Wer sich hierzulande über die Angst vor Überfremdung mokiert, sollte zumindest bedenken, dass in der Schweiz der Ausländeranteil an der gesamten Wohnbevölkerung mit 23 Prozent fast dreimal höher ist als in Deutschland. Und was die Fremdbestimmung betrifft, machen sich die Schweizer zu Recht sorgen. Immer mehr Verordnungen und Gesetze, die in Brüssel beschlossen werden, müssen sie schlicht übernehmen.
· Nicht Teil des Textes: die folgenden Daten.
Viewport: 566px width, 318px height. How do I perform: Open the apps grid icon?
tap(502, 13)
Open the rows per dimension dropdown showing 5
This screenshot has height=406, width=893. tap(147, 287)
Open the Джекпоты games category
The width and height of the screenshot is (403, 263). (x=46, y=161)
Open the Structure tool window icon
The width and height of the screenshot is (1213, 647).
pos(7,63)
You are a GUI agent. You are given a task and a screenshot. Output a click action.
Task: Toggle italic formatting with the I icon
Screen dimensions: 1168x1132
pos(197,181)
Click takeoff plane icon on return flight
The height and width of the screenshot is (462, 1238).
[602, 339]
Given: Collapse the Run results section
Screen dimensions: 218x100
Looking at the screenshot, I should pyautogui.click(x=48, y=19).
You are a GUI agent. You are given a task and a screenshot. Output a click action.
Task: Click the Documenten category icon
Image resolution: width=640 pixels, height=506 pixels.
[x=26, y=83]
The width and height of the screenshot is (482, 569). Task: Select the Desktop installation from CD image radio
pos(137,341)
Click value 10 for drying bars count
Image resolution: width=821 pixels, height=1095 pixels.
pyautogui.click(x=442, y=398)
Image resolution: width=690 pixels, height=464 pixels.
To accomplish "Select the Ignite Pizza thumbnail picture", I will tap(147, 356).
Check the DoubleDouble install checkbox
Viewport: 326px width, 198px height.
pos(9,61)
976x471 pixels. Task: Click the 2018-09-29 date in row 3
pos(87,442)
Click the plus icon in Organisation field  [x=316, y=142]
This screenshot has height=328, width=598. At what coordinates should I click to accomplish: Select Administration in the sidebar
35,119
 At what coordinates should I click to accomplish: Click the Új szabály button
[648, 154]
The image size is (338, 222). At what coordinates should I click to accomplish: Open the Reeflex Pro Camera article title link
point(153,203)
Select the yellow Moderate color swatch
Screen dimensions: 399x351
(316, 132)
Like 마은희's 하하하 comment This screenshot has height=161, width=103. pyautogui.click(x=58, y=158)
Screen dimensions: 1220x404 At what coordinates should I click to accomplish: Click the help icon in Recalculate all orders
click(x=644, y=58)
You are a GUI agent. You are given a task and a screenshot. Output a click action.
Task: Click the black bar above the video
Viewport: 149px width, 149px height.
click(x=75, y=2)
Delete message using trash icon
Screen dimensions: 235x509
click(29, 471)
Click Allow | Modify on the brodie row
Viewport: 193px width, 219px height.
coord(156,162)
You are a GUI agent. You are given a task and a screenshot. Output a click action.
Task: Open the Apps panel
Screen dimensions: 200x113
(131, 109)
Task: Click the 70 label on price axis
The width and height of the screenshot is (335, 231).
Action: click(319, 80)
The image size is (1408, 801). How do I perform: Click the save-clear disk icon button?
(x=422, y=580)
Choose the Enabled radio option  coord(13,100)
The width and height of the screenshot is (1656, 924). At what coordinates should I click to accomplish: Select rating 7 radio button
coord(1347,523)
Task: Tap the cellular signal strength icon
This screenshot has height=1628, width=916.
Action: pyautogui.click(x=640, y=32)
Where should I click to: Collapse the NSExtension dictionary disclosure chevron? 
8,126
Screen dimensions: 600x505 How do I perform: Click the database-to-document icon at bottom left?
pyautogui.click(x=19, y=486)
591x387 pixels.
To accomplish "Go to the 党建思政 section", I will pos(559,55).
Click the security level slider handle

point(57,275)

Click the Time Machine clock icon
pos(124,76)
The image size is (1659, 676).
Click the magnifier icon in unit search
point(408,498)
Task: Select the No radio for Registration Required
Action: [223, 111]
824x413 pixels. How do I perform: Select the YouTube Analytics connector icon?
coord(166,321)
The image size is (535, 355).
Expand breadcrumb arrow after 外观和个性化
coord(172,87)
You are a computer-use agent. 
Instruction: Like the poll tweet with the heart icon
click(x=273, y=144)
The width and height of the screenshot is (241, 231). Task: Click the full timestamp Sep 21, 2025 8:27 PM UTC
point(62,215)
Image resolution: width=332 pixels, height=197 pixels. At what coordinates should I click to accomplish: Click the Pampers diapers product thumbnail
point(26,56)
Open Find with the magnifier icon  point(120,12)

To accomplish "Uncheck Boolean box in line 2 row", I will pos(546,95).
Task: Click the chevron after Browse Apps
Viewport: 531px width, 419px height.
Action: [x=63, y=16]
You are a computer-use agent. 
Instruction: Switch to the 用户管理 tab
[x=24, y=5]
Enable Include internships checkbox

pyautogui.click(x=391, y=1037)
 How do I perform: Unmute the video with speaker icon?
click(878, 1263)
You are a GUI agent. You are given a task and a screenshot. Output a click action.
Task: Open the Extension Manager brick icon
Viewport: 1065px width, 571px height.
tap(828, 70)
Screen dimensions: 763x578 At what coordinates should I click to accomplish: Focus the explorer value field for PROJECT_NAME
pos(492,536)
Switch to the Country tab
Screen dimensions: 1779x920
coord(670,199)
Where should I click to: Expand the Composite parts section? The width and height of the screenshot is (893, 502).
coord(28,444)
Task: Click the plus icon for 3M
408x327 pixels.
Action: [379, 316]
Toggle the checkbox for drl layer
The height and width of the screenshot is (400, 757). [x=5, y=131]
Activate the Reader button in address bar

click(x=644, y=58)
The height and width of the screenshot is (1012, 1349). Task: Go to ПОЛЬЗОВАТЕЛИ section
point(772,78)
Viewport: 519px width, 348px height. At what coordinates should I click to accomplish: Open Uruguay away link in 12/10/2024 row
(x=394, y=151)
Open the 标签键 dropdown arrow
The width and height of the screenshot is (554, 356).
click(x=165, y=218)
Dieses Verfahren heißt in der Eidgenossenschaft ganz offiziell „autonomer Nachvollzug“. Es ist ein Euphemismus, weil der Nachvollzug nur dem Schein nach autonom ist. Mitzubestimmen hat zudem die Schweiz in Brüssel gar nichts, weil sie der EU nicht beitreten wollte.


Und heute erst recht nicht will. In Zeiten der Euro-Krise würden Beitrittsgegner jede Volksabstimmung glatt gewinnen. Im EU-Apparat gibt es ein evidentes Defizit an demokratischer Kontrolle. Den Schweizern aber ist ihre direkte Demokratie heilig. Das Parlament kontrolliert die Regierung, und die Bürger kontrollieren notfalls beide. Ob sie am Sonntag gut entschieden haben, steht auf einem andern Blatt. Die Schweizer stehen früh auf, heißt, und sie erwachen spät. Im vorliegenden Fall könnte es ein böses Erwachen werden.